------ RAW DATA
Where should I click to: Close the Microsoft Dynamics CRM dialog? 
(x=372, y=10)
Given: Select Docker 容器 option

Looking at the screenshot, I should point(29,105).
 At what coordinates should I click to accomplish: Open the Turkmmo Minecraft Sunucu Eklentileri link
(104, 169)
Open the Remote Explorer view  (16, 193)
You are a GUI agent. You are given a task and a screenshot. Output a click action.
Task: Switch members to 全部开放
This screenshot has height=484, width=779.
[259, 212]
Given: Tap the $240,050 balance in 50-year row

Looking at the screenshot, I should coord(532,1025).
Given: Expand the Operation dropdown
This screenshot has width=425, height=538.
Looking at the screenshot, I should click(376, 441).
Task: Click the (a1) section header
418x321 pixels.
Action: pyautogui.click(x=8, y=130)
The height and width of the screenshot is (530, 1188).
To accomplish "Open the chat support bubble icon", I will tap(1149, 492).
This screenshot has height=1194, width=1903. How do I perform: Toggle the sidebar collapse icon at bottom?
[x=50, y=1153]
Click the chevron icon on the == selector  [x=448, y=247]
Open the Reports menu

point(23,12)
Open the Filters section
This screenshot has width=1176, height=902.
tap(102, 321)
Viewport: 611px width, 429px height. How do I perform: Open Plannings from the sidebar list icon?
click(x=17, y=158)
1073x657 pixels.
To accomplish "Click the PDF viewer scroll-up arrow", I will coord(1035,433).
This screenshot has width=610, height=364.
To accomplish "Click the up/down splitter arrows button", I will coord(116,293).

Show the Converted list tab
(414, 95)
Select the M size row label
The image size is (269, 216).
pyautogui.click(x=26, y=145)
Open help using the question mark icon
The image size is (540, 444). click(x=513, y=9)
------------
§ **ACTIVITY**
Report how many lines of the entries include the word "will", and let the number stand alone.

§ **RESPONSE TO THIS EXERCISE**
3